Fig. 3. Loss of PKM2 suppresses myofibroblasts activation.

(A and B) On day 21 after BLM induction, lungs were stained with antibodies against α-SMA and PDGFRβ (A) or antibodies against α-SMA and Ki67 (B) (n = 5 per group). White arrowheads indicate double positive cells. Scale bars, 50 μm (A) and 25 μm (B). (C and D) On day 21 after BLM induction, primary lung fibroblasts were isolated and stained with antibodies against α-SMA and PDGFRβ (C) or Ki67 (D) (n = 5 per group). White arrowheads indicate double positive cells.
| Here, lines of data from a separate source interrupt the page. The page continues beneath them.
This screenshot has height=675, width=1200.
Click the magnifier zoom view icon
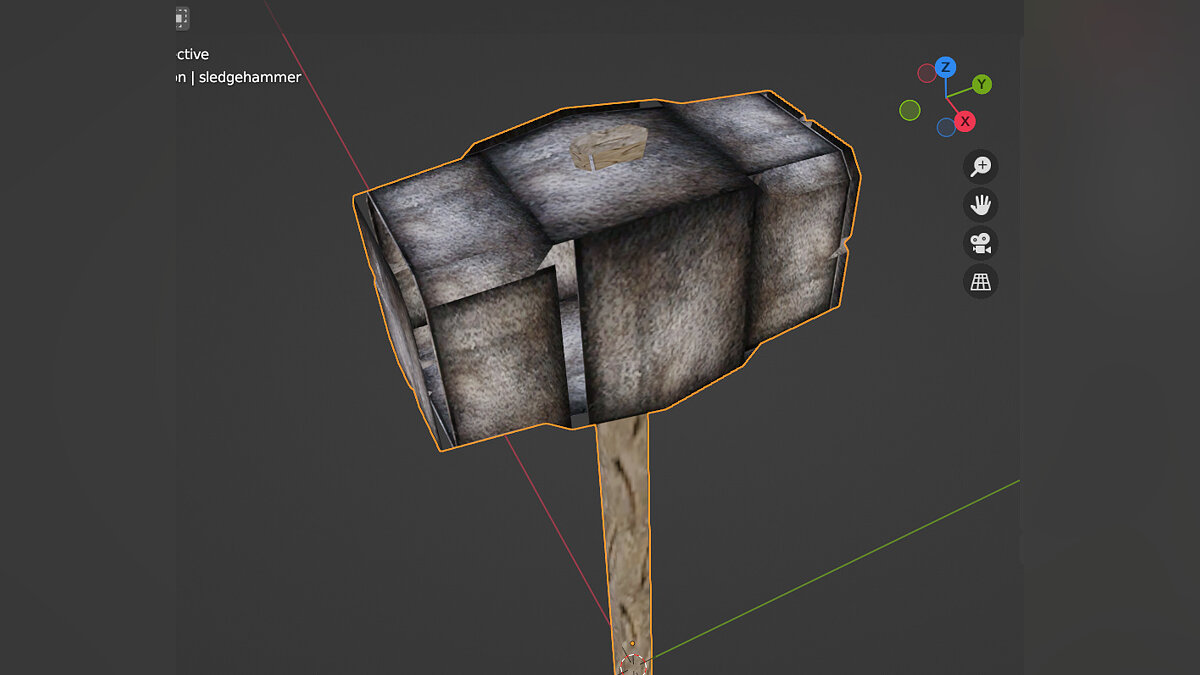click(x=981, y=166)
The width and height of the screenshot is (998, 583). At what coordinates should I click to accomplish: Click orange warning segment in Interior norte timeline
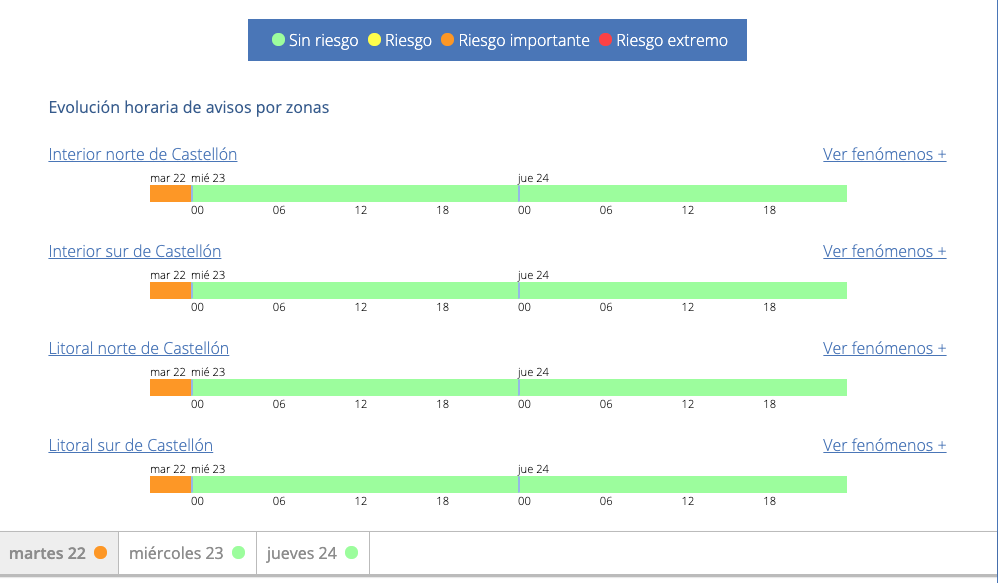click(170, 194)
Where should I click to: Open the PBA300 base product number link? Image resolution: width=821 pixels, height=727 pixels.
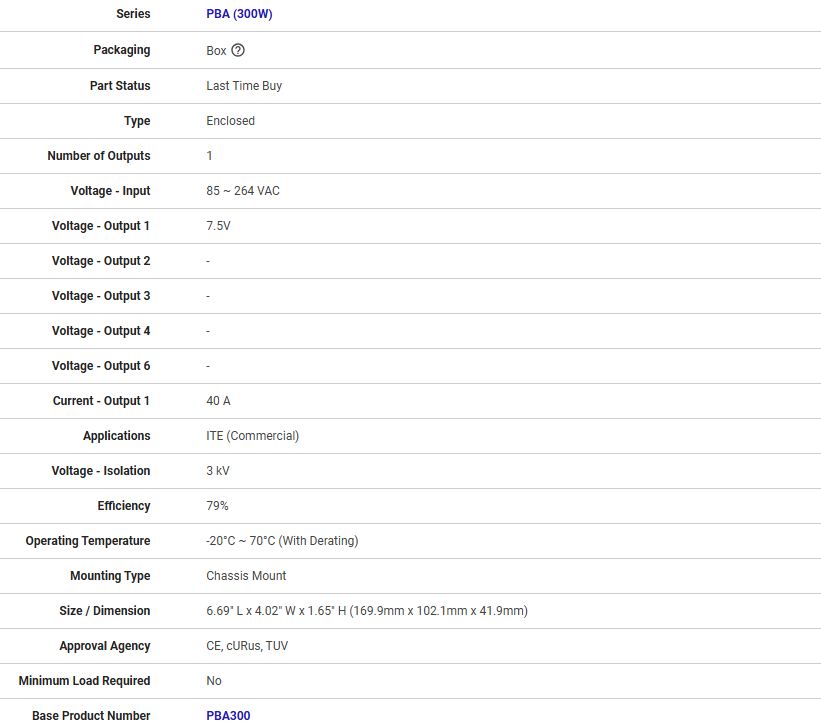228,716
Scale bars, 5 μm. (E) Western blot analysis of α-SMA, Col1, and Fn expressions in primary lung fibroblasts isolated from control and PKM2-KO mice 0 and 21 days after BLM treatment. (F) On day 21 after BLM induction, primary lung fibroblasts were isolated and seeded in a plate. When cells were fully confluent, a scratch was made in the center of the culture well. Images were obtained at 0, 12, and 24 hours. Three parallel lines were drawn, and images were analyzed using Image-Pro Plus software. (G) Heatmap of significantly down-regulated (<1.5-fold change) genes in PKM2-KO fibroblasts compared with WT fibroblasts. (H) Among 1710 down-regulated genes in PKM2-KO fibroblasts, 219 genes are up-regulated in patients with IPF. (I) Also shown is a Kyoto Encyclopedia of Genes and Genomes (KEGG) pathway enrichment analysis of these 219 commonly genes. (J) Representative down-regulated genes in PKM2-KO fibroblasts that were up-regulated in patients with IPF. Data are represented as the means ± SEM. *P < 0.05; **P < 0.01; ***P < 0.001; ****P < 0.0001, Student’s t test.